(No.10, Vol.1, Dec 2011 Vietnam Heritage Magazine)
On a survey at Ch?a Chan mountain, 100 km northeast off Ho Chi Minh City, in Dong Nai Province in 2010, users of a website about Vietnam’s forest creatures, www.vncreatures.net, discovered a population of 16 of black-shanked douc langurs, scientific name Pygathrix nigripes, including three infants and some that were pregnant.
[A langur is a long-tailed arboreal Asian monkey with a loud call after which it is named (Oxford Dictionary of English Second Edition, 2003) and a douc langur is a langur with black, white and orange fur, native to the tropical rainforests of SE Asia (Concise Oxford English Dictionary Eleventh Edition Revised, 2006)]
The black-shanked douc langur belongs to the Cercopithecidae family. It usually lives in groups of three to 20 in forests 300 metres above sea level on mountain slopes. It breeds once a year, producing one offspring, usually in spring.
The black-shanked douc langur finds food in the morning and afternoon and rests at noon and in the evening. When looking for food – which includes fruit, seeds, leaves, corn, potato, cassava and vegetables – it moves more slowly than the gibbon and is not as quiet in its movements as other species.
The black-shanked douc langur, rated E, for endangered, in the International Union for Conservation of Nature Red List of Threatened Species, has hair on its face and a chestnut-coloured collar. The hair on its forehead and the top of its head is black-grey, there are black-grey areas on its back and the hair at its hips is white, turning black-grey in the groin and opalescent on the tail. Its hair is thick and smooth. Its legs, arms and tail are long, more than 58 centimetres.

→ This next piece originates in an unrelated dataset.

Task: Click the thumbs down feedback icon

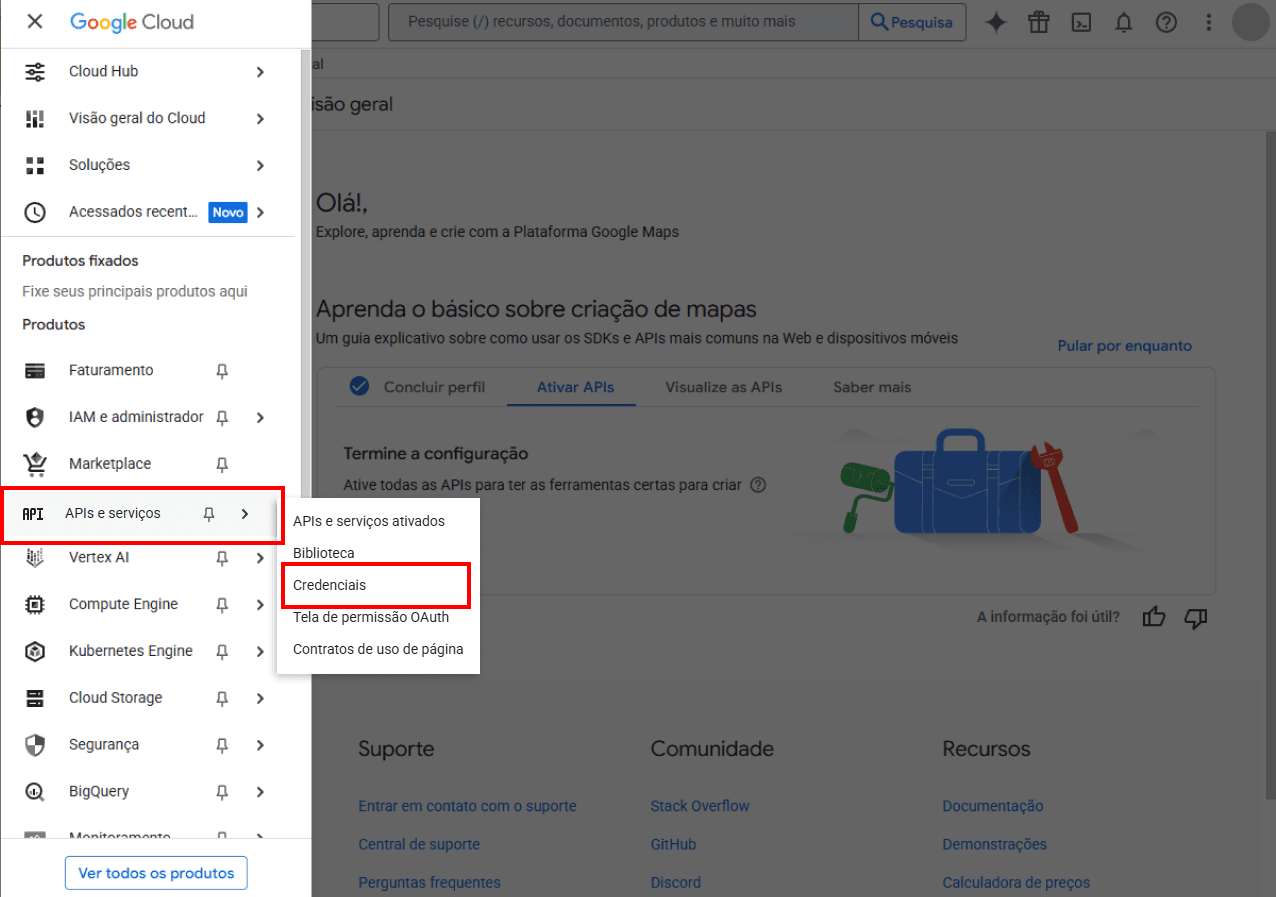Action: tap(1196, 617)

The black-shanked douc langur used to be found in many places in Vietnam. Due to hunting and habitat-loss, it has become rare. The Vietnam Red Data Book rates it V, for vulnerable, meaning threatened with extinction. Ch?a Chan mountain has been used for agriculture. In recent years, thanks to government efforts, green has returned and many rare species listed in the Vietnam Red Data Book have bred.

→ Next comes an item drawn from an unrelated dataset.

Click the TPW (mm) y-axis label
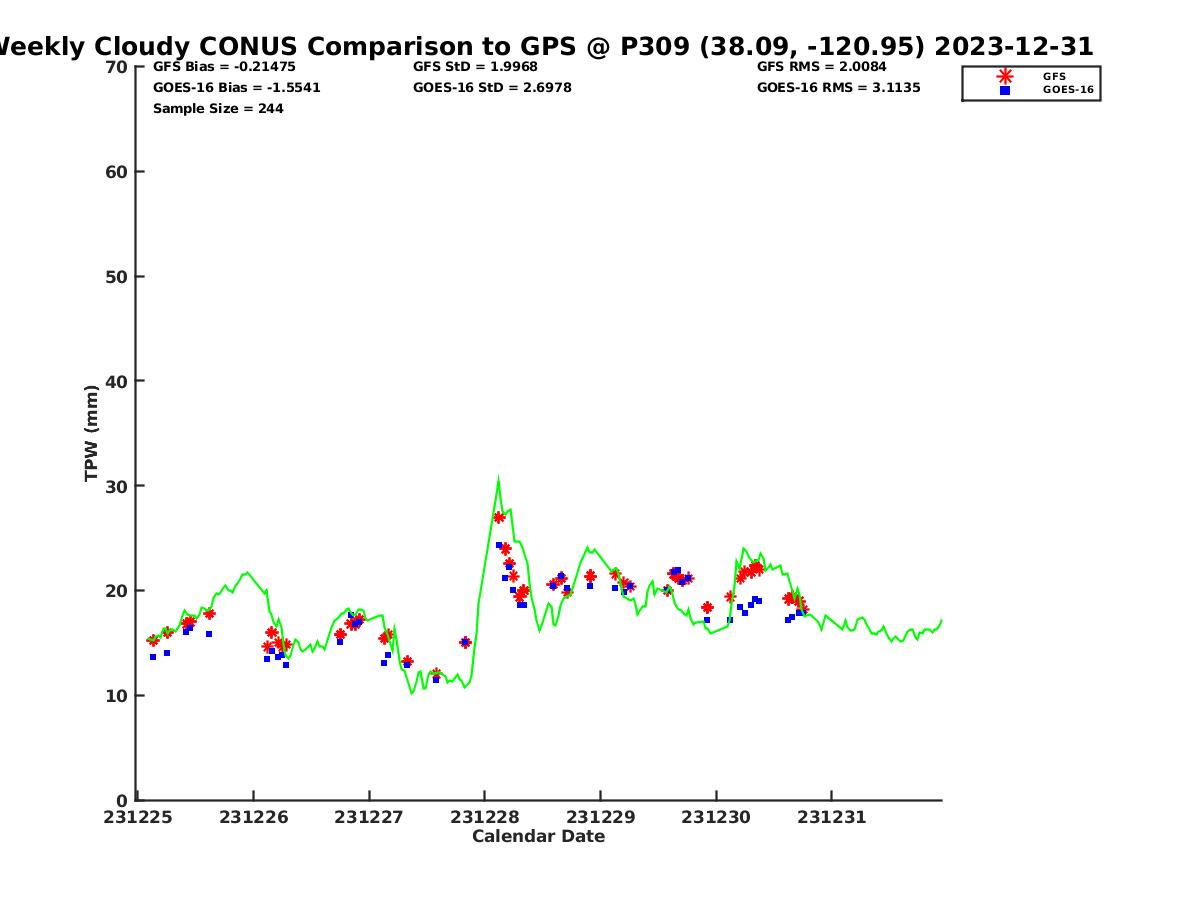This screenshot has height=900, width=1200. (92, 433)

According to the International Union for Conservation of Nature Red List 2011, the black-shanked douc langur has declined more than 50 per cent over its last three generations (30-36 years, based on a generation length of 10-12 years), due to forest-loss and hunting.
The species is found in north-eastern Cambodia and southern Vietnam.
The largest population in Vietnam may be in Núi Chúa National Park, in Ninh Thuan Province. It was estimated at 500-700 individuals by Hoang Minh Duc and Ly Ngoc Sam in 2005.
Hunting was the major threat, according to Nadler et al., in 2003. The species was most often hunted for traditional medicine, mainly by people from the north of Vietnam, where hunting of the black-shanked douc langur was more common. In southern Vietnam, the monkey was primarily sought as a pet.n
Note: Monkey-poachers behind bars
Nguyen Phuong Tuan, 37, and Dang Minh Khac, 20, had been jailed for 12 years in late November by Ninh Hai District Court, in Ninh Thuan Province, in southern central Vietnam, for hunting wild animals, according to Ti?n Phong Newspaper, on 26 November. The two had been charged with catching 15 black-shanked douc langurs in Nui Chúa National Park, in Ninh Thuan Province.